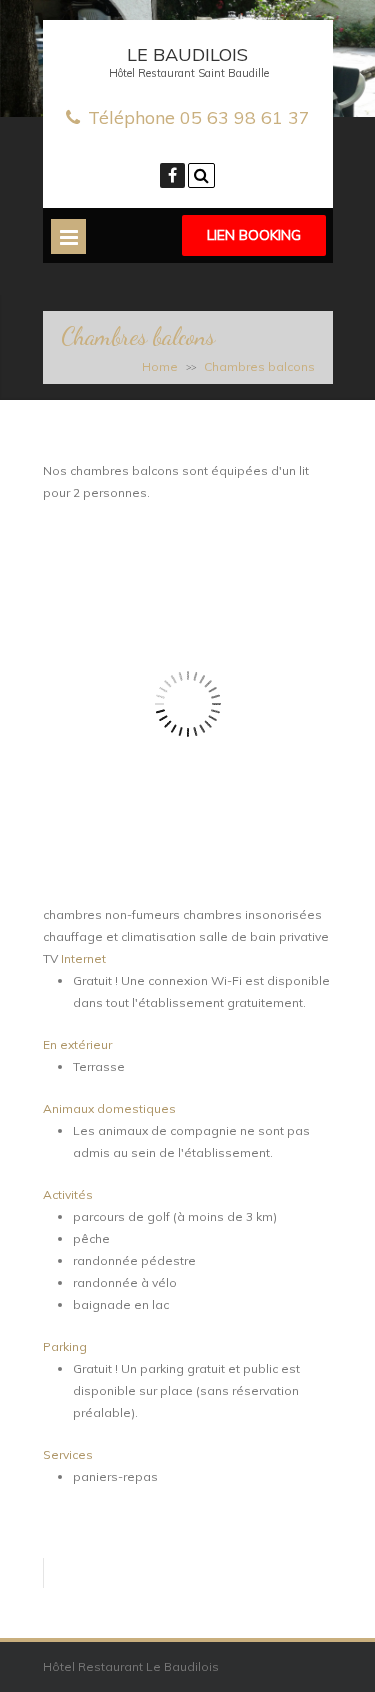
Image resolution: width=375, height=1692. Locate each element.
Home (160, 366)
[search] (201, 175)
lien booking (254, 235)
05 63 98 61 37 (245, 117)
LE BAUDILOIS (187, 54)
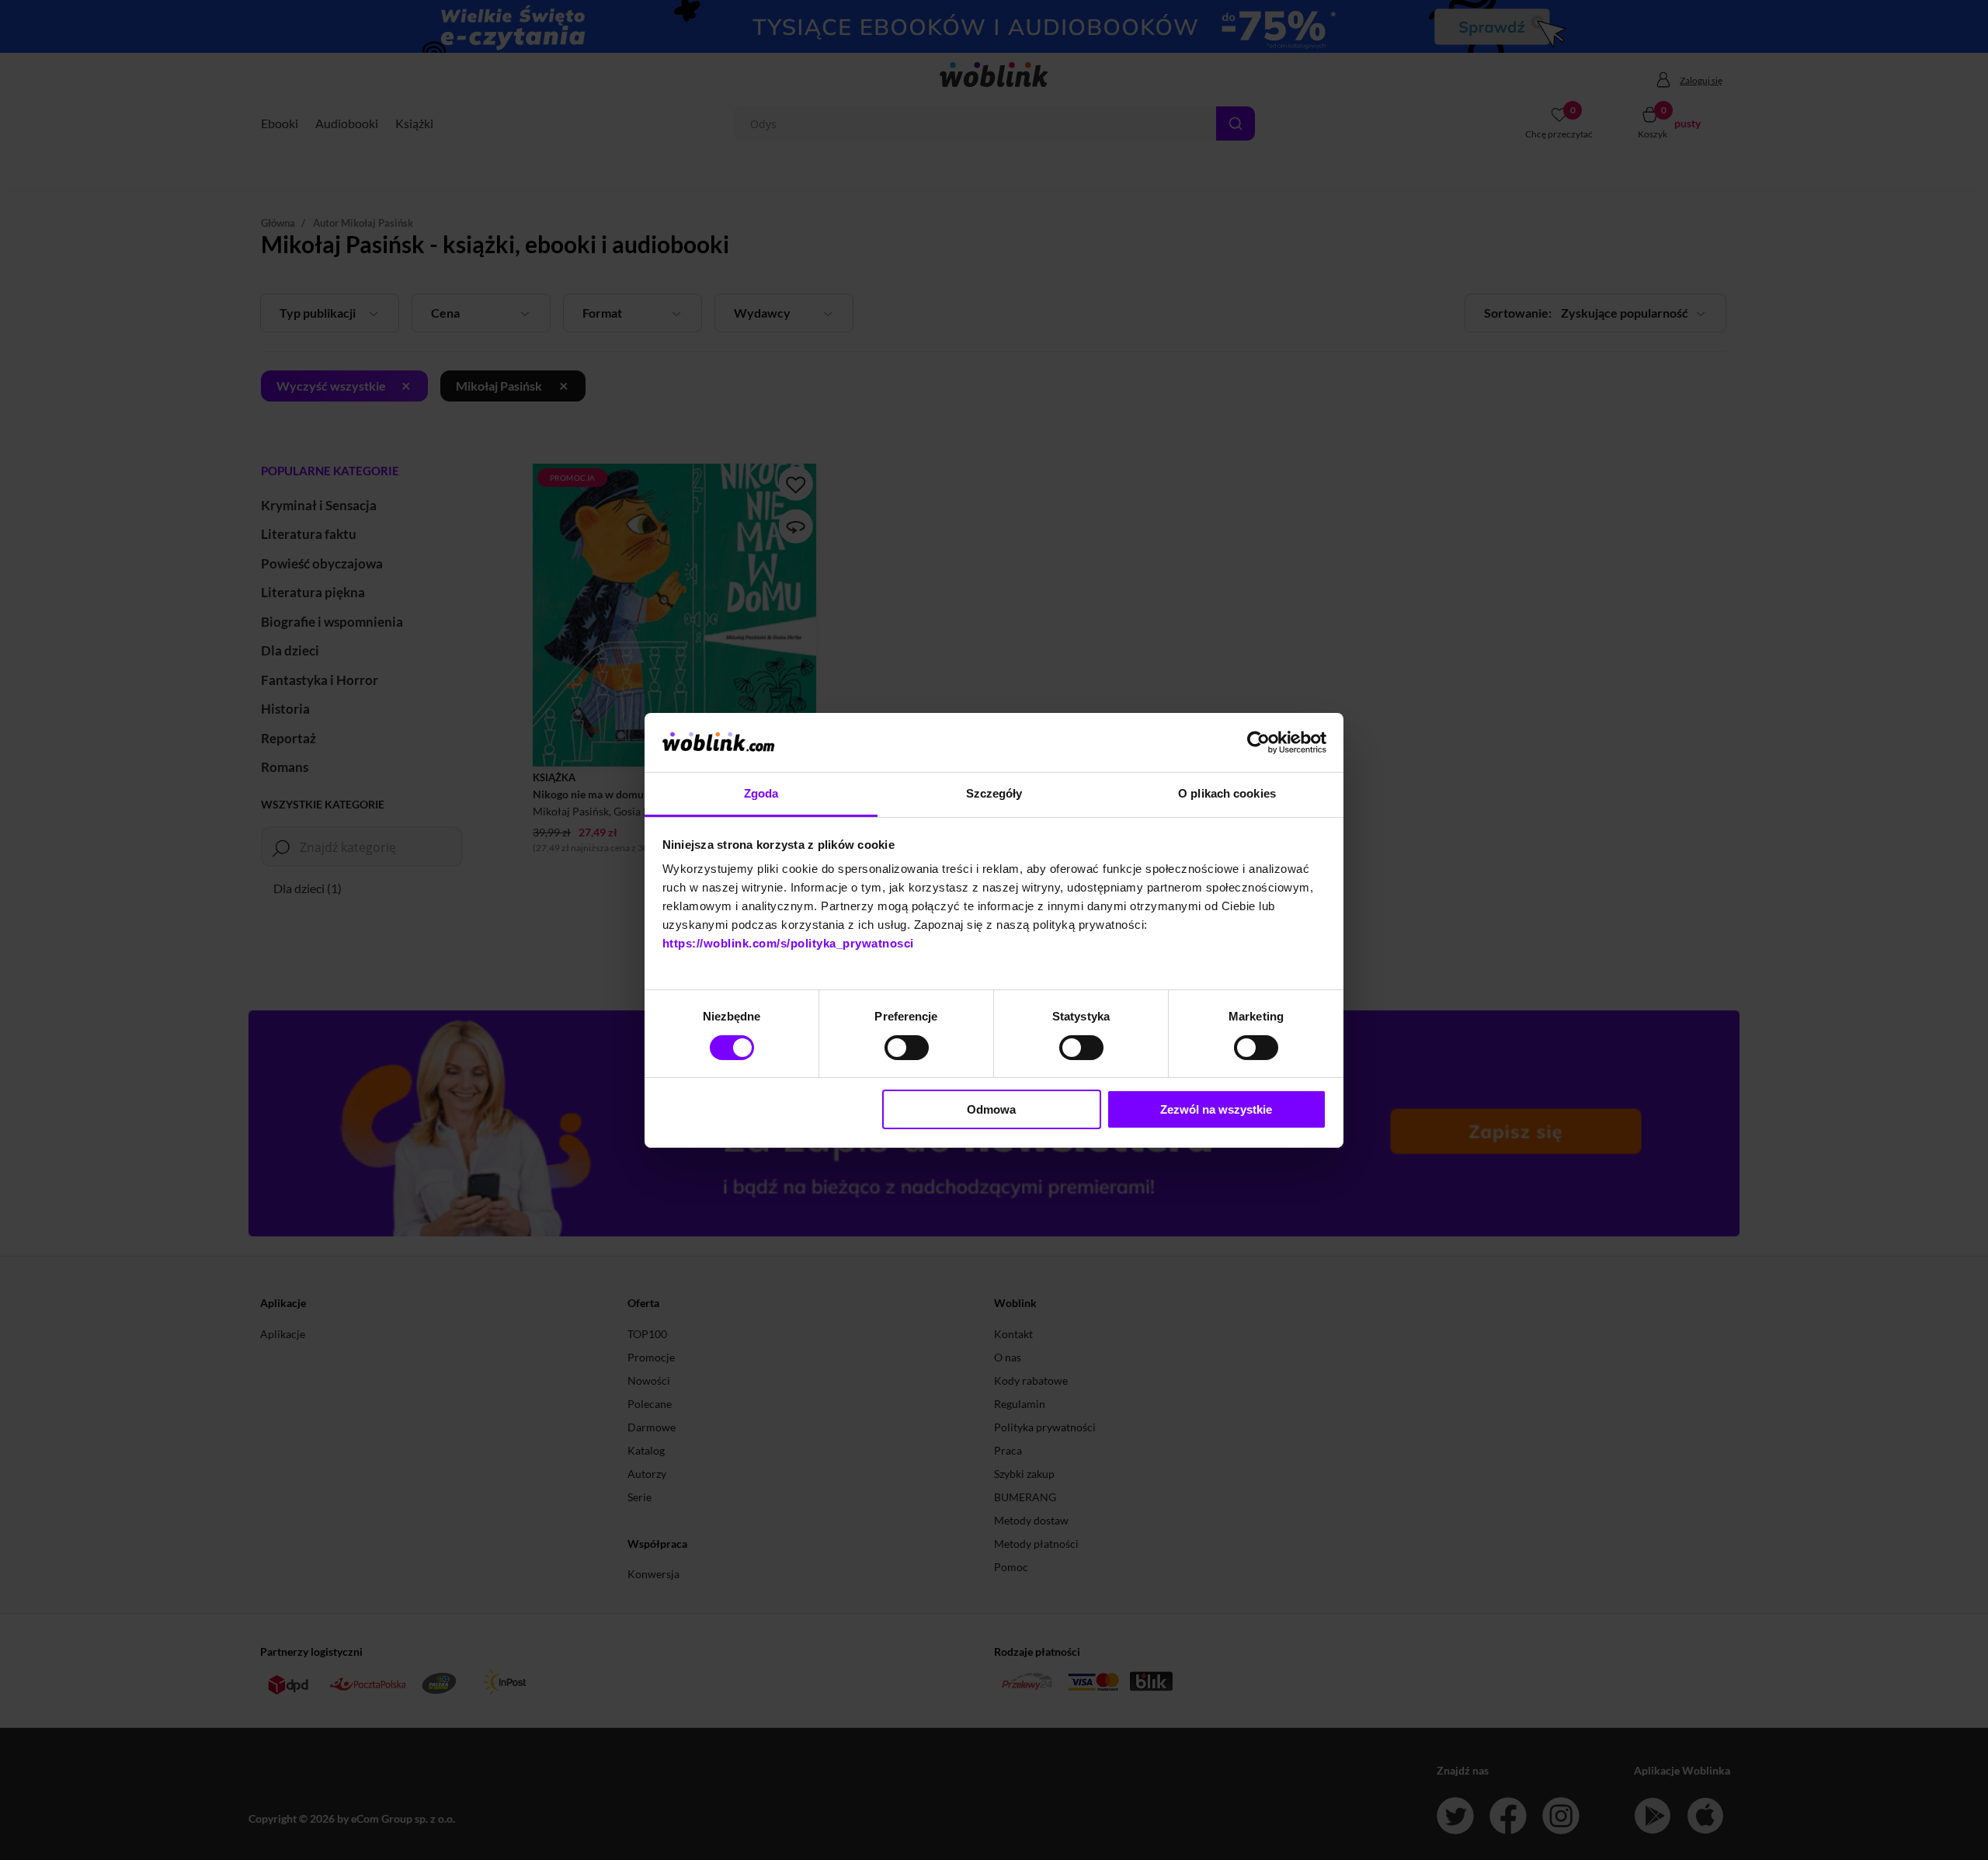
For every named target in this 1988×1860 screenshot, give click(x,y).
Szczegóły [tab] (994, 793)
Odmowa (991, 1109)
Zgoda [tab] (761, 793)
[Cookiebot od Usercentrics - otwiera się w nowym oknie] (1258, 742)
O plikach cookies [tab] (1227, 793)
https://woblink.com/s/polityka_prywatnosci (788, 943)
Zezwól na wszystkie (1216, 1109)
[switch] (907, 1047)
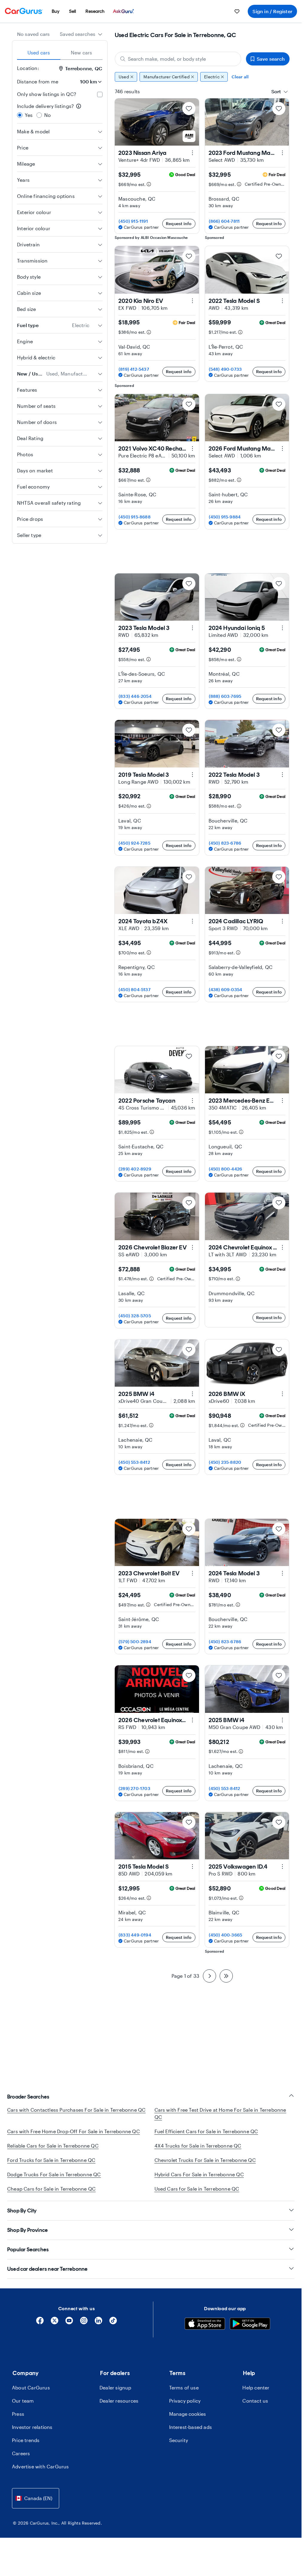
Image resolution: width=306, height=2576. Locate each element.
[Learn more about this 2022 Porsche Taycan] (192, 1101)
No (47, 115)
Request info (179, 223)
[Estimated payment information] (149, 184)
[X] (54, 2330)
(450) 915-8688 (135, 516)
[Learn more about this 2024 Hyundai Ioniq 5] (282, 628)
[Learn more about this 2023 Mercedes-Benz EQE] (282, 1101)
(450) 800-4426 (225, 1168)
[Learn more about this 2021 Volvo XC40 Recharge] (192, 448)
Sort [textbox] (276, 91)
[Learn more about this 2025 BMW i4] (192, 1394)
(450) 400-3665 (225, 1934)
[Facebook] (40, 2330)
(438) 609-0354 (225, 989)
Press (18, 2421)
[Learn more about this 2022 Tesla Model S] (282, 301)
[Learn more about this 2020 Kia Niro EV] (192, 301)
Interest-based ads (190, 2434)
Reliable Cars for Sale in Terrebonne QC (53, 2145)
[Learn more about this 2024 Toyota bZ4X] (192, 921)
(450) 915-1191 (133, 221)
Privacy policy (185, 2408)
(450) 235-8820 (225, 1462)
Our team (23, 2408)
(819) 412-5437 (134, 369)
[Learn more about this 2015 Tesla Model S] (192, 1867)
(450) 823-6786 (225, 843)
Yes (29, 115)
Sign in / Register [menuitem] (272, 11)
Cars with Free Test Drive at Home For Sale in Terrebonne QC (220, 2113)
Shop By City (21, 2218)
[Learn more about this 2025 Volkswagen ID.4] (282, 1867)
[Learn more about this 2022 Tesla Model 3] (282, 775)
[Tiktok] (113, 2330)
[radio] (19, 115)
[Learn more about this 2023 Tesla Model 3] (192, 628)
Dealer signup (115, 2395)
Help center (255, 2395)
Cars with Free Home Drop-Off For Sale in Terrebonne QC (73, 2131)
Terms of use (184, 2395)
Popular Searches (28, 2256)
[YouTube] (69, 2330)
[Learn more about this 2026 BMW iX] (282, 1394)
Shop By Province (27, 2237)
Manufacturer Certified (166, 76)
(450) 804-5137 (135, 989)
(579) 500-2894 (135, 1641)
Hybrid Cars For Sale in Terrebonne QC (199, 2174)
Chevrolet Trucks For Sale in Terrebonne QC (205, 2160)
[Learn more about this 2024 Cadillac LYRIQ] (282, 921)
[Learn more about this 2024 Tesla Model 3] (282, 1573)
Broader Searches (28, 2096)
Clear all (240, 76)
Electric (212, 76)
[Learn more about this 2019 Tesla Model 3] (192, 775)
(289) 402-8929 (135, 1168)
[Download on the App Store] (205, 2332)
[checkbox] (99, 94)
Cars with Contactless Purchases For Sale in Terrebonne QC (76, 2110)
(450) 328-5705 (135, 1315)
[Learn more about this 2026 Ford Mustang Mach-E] (282, 448)
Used (124, 76)
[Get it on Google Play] (250, 2332)
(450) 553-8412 (134, 1462)
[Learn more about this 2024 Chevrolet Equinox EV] (282, 1247)
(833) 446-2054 (135, 696)
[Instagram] (84, 2330)
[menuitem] (55, 11)
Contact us (255, 2408)
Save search (271, 59)
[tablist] (59, 52)
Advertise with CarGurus (40, 2473)
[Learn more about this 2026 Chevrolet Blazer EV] (192, 1247)
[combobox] (81, 34)
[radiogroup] (59, 111)
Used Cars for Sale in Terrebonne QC (196, 2189)
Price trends (25, 2447)
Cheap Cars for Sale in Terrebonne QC (51, 2189)
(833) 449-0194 (135, 1934)
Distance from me (37, 81)
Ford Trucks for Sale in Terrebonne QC (51, 2160)
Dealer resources (119, 2408)
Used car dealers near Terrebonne (47, 2276)
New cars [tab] (81, 52)
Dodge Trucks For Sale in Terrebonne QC (54, 2174)
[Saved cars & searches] (237, 11)
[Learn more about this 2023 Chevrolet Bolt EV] (192, 1573)
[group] (202, 77)
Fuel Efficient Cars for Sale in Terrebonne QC (206, 2131)
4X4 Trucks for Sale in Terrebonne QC (197, 2145)
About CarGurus (31, 2395)
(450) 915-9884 (225, 516)
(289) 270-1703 (134, 1788)
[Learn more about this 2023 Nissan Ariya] (192, 153)
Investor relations (32, 2434)
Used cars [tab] (38, 52)
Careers (21, 2460)
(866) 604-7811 (224, 221)
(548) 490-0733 (225, 369)
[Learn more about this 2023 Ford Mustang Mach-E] (282, 153)
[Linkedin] (98, 2330)
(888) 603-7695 (225, 696)
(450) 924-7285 (134, 843)
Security (178, 2447)
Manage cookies (187, 2421)
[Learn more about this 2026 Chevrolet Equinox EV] (192, 1720)
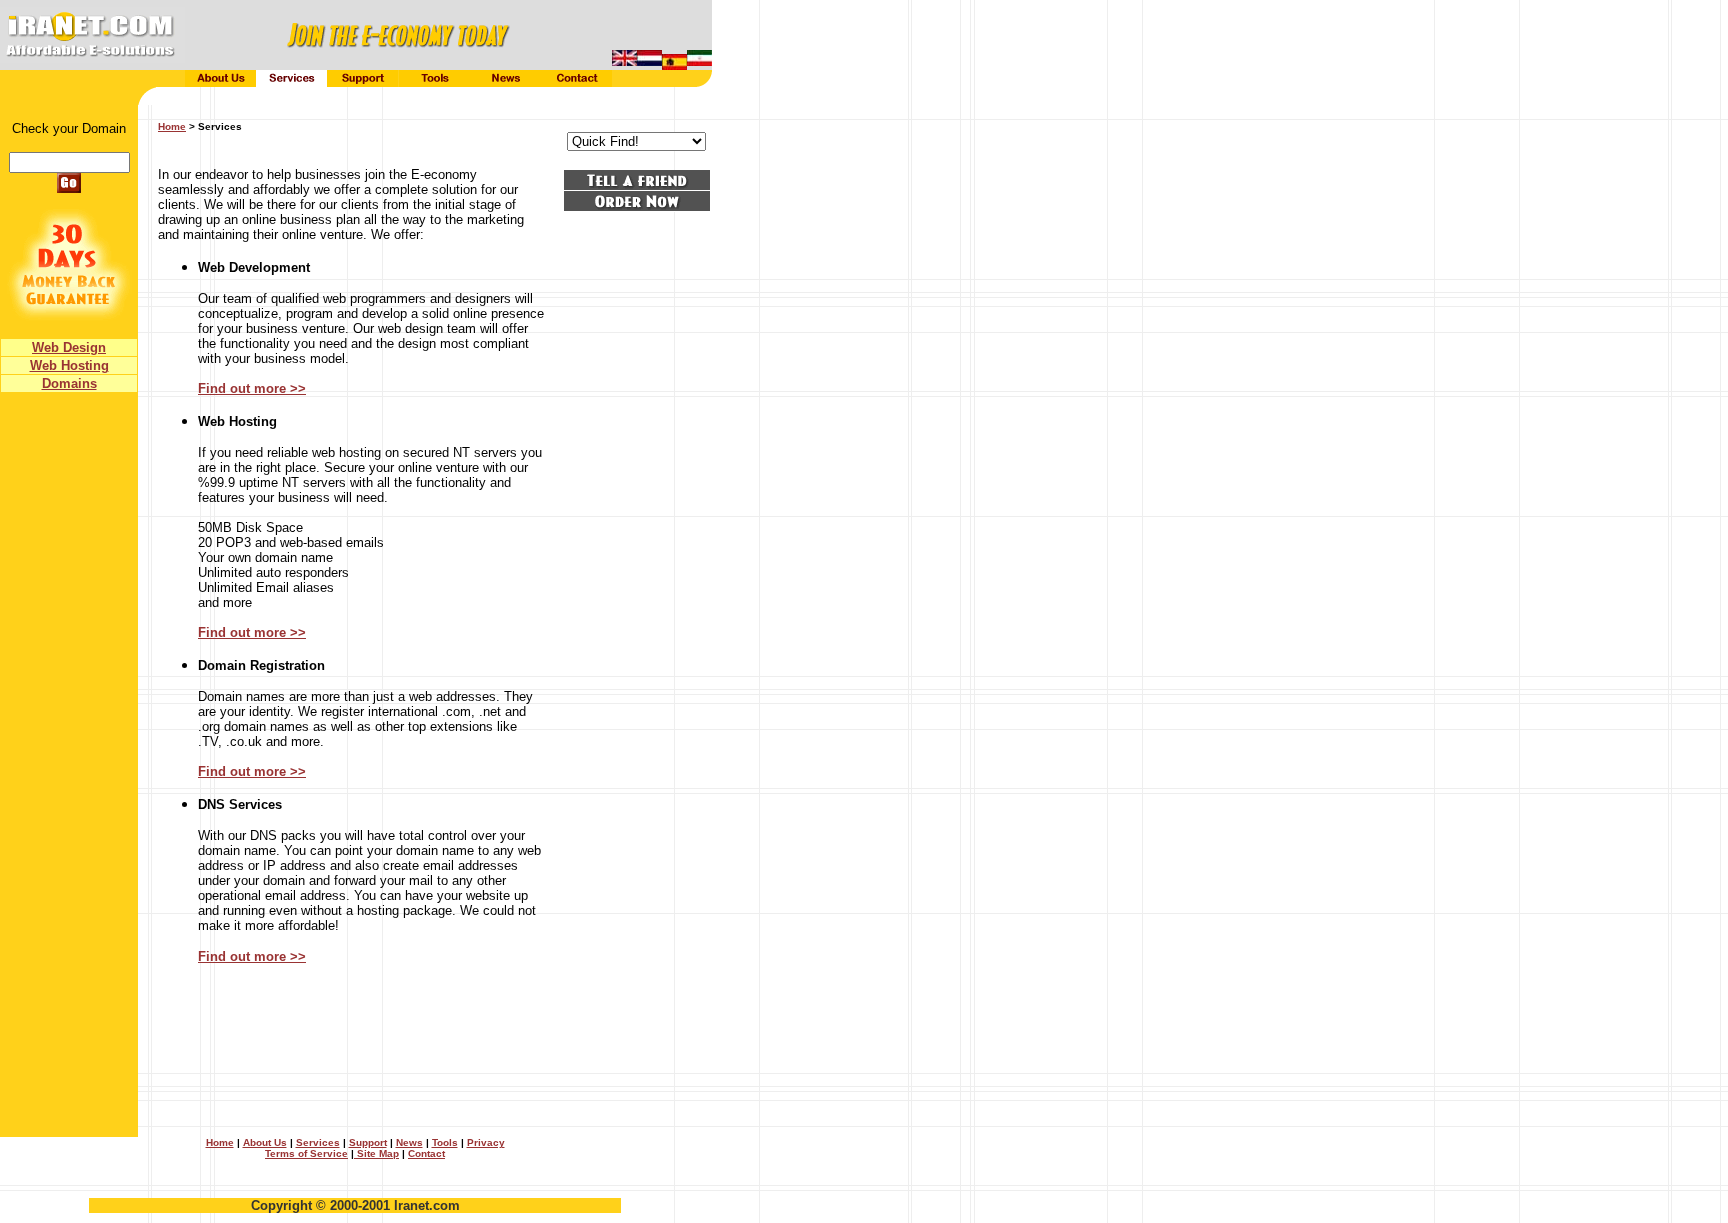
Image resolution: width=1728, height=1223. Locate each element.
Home (220, 1142)
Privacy (486, 1142)
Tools (445, 1142)
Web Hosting (69, 365)
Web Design (69, 347)
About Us (265, 1142)
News (409, 1142)
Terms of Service (306, 1153)
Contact (426, 1153)
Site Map (376, 1153)
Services (318, 1142)
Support (368, 1142)
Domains (69, 383)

····················

Task details:
List the lines of the entries that include "each".

Response area:
Image resolution: width=375, height=1692. Locate each element.
Image resolution: width=306, height=2576. Locate each element.
Image resolution: width=1728, height=1223. Locate each element.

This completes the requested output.